*** Records provided ***

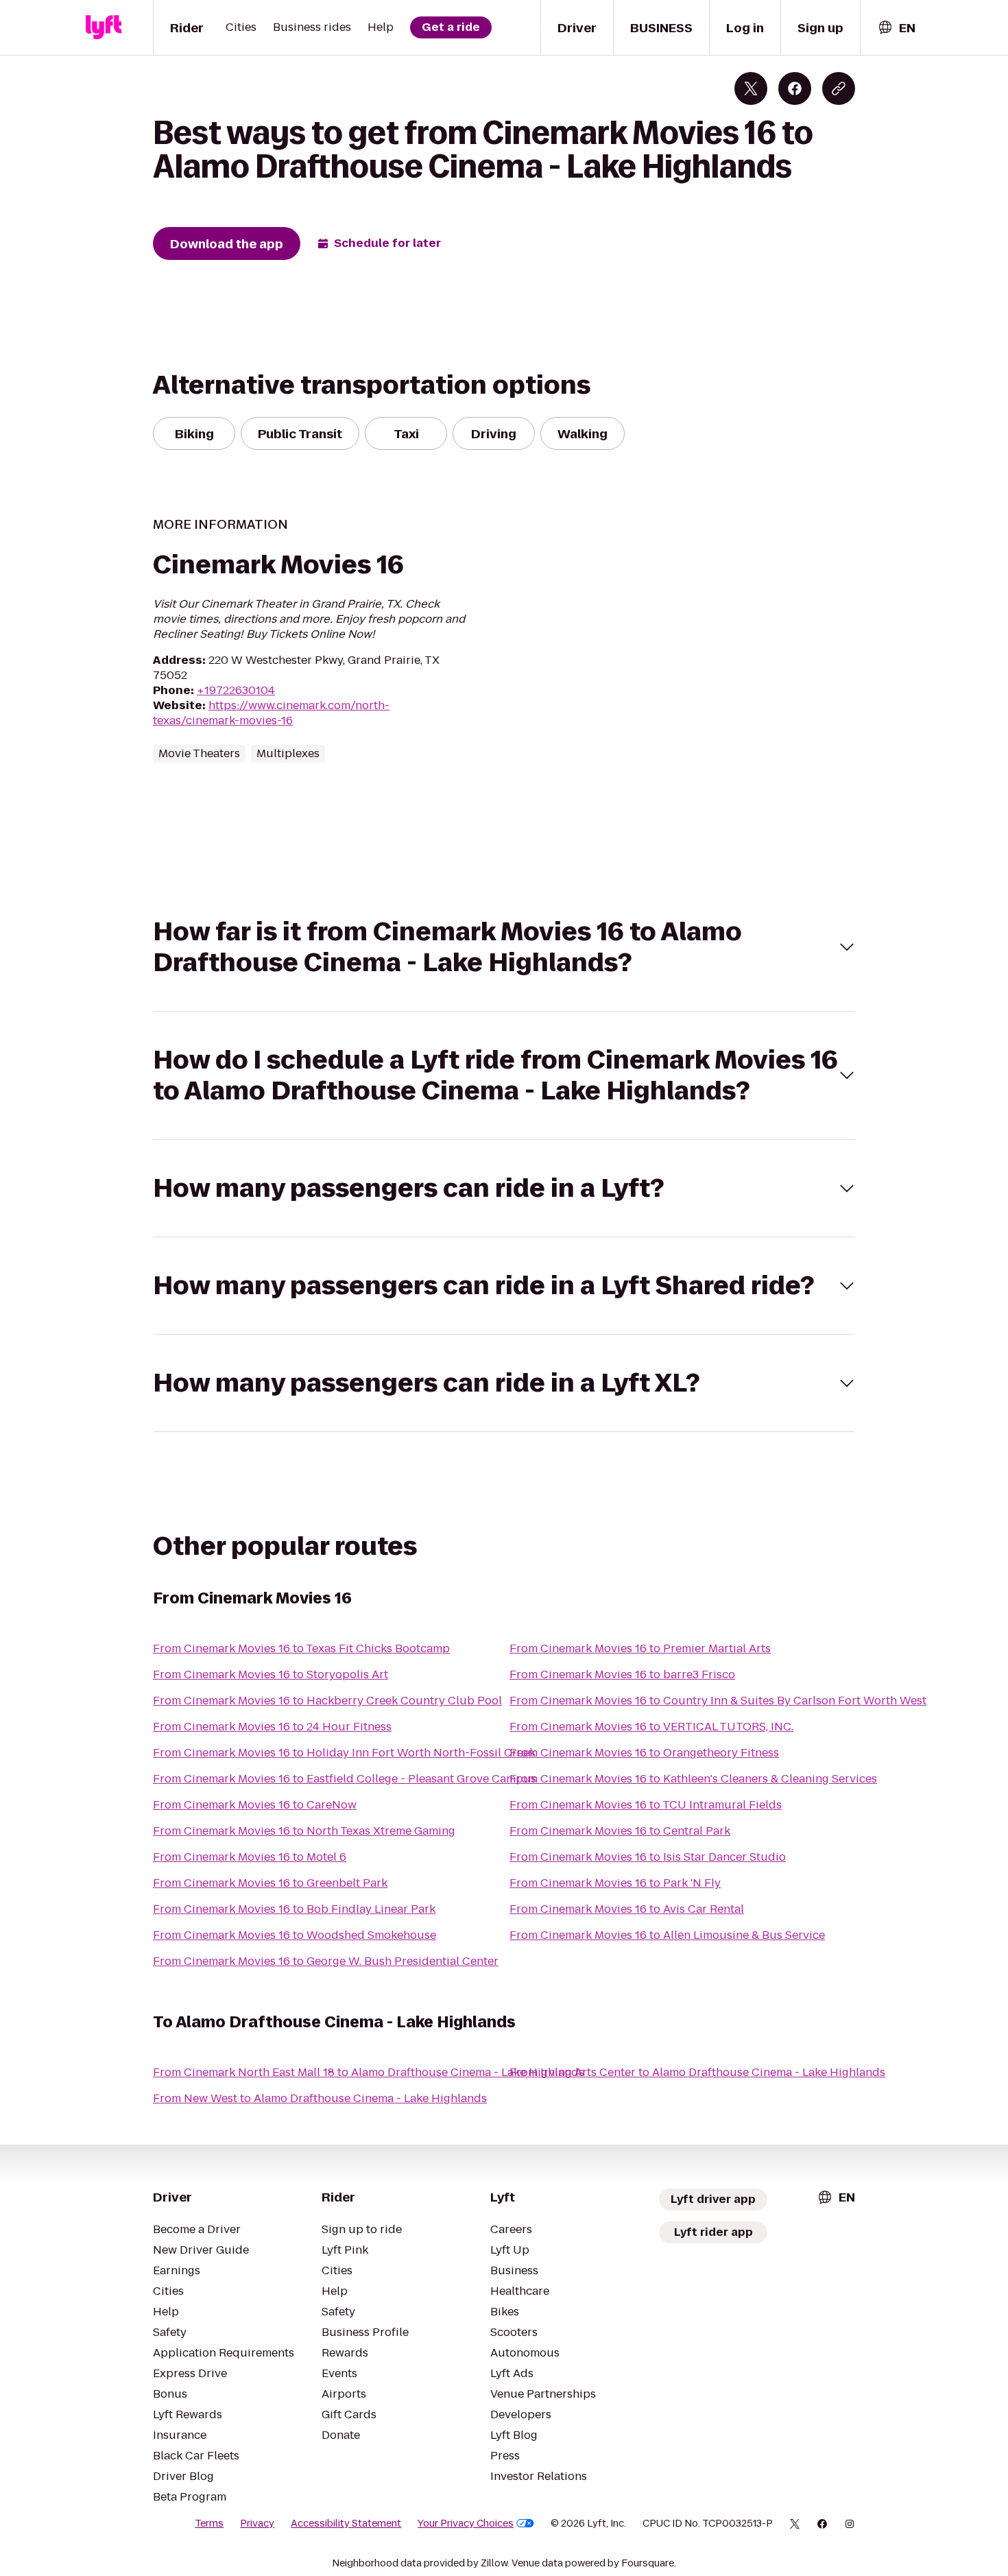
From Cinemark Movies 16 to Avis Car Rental (626, 1909)
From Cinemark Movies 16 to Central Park (619, 1831)
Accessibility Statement (346, 2523)
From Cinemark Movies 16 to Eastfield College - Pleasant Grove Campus (344, 1779)
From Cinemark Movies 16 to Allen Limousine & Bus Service (667, 1935)
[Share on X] (750, 88)
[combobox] (896, 27)
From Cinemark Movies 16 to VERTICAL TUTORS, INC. (651, 1726)
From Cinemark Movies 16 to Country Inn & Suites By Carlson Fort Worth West (717, 1700)
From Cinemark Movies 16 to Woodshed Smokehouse (294, 1935)
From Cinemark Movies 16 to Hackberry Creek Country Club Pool (327, 1700)
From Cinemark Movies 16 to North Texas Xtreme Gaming (304, 1831)
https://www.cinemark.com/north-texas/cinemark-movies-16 (271, 712)
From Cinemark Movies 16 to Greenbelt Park (270, 1883)
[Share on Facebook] (794, 88)
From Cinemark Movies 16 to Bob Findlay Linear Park (294, 1909)
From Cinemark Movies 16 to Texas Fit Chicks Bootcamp (301, 1648)
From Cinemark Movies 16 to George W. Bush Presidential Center (326, 1961)
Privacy (257, 2523)
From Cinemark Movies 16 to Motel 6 (249, 1857)
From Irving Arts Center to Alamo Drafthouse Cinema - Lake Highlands (697, 2072)
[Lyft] (103, 27)
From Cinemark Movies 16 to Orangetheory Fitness (644, 1753)
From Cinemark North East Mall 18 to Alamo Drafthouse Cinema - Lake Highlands (368, 2072)
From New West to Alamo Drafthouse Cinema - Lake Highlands (320, 2098)
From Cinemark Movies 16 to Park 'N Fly (615, 1883)
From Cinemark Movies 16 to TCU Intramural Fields (645, 1805)
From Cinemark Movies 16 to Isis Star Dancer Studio (647, 1857)
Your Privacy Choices (466, 2523)
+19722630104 (236, 690)
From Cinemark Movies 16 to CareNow (255, 1805)
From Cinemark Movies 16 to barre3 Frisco (622, 1674)
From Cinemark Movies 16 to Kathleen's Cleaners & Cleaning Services (693, 1779)
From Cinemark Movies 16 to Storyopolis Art (270, 1674)
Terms (209, 2523)
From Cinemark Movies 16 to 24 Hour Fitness (272, 1726)
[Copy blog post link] (838, 88)
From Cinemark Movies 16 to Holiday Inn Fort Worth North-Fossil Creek (344, 1753)
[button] (504, 947)
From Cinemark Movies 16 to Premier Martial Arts (640, 1648)
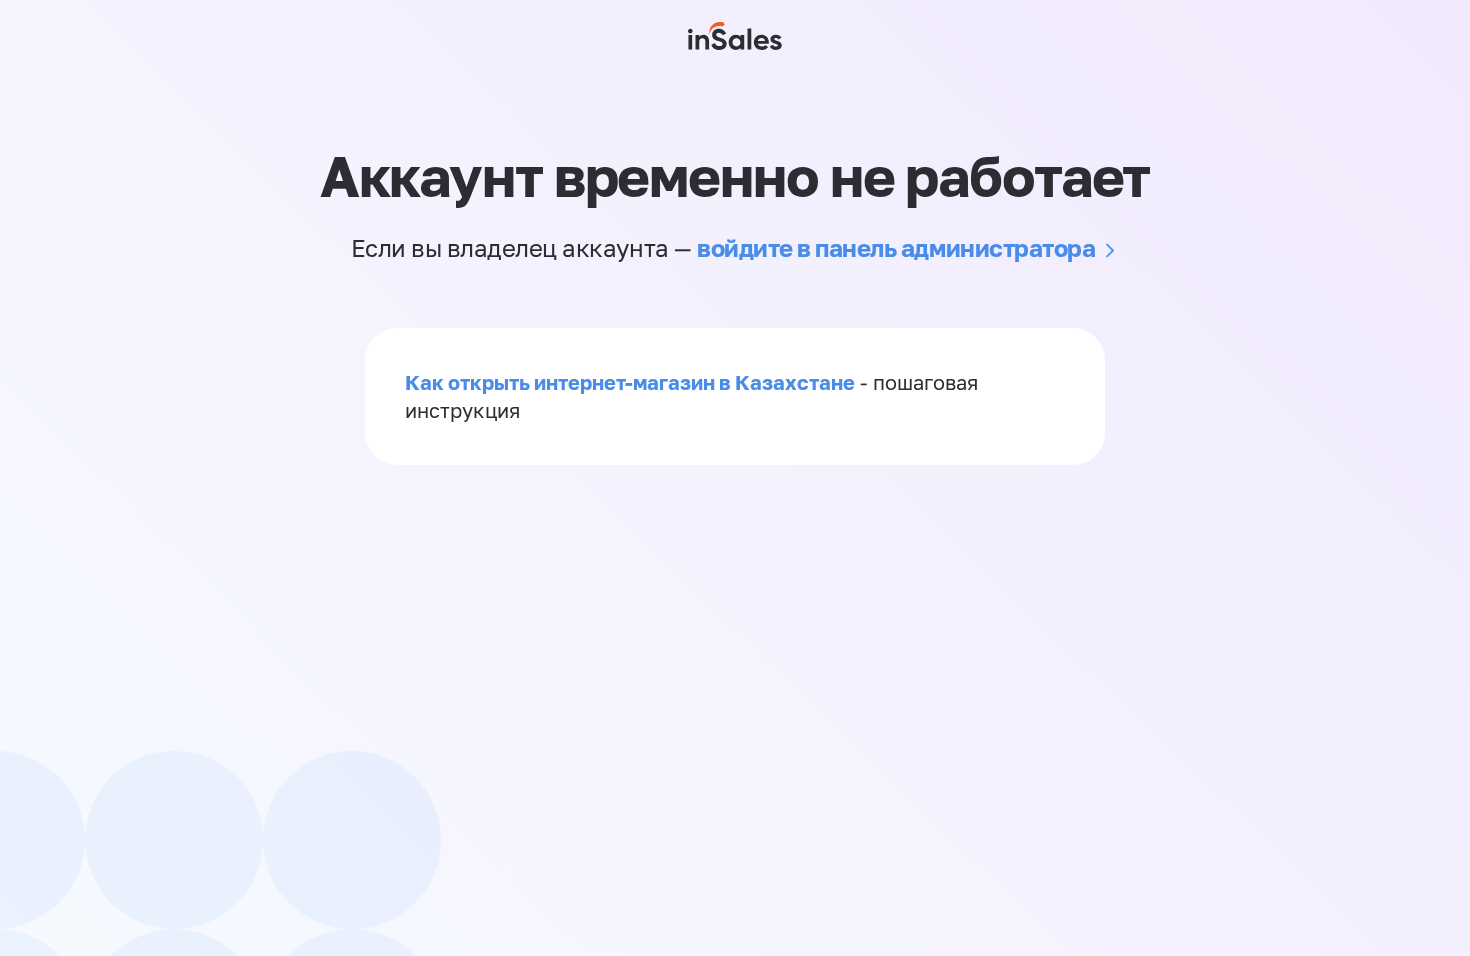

*** End of Records provided ***

* [Work instruction] Reproduce, word for word, every line from the one that contains "[Copy blog post link] (838, 88)" to the end of the data, including both ends; omit all pictures.

* [Output for this exercise]
[Copy blog post link] (838, 88)
From Cinemark Movies 16 to Holiday Inn Fort Worth North-Fossil Creek (344, 1753)
[button] (504, 947)
From Cinemark Movies 16 to Premier Martial Arts (640, 1648)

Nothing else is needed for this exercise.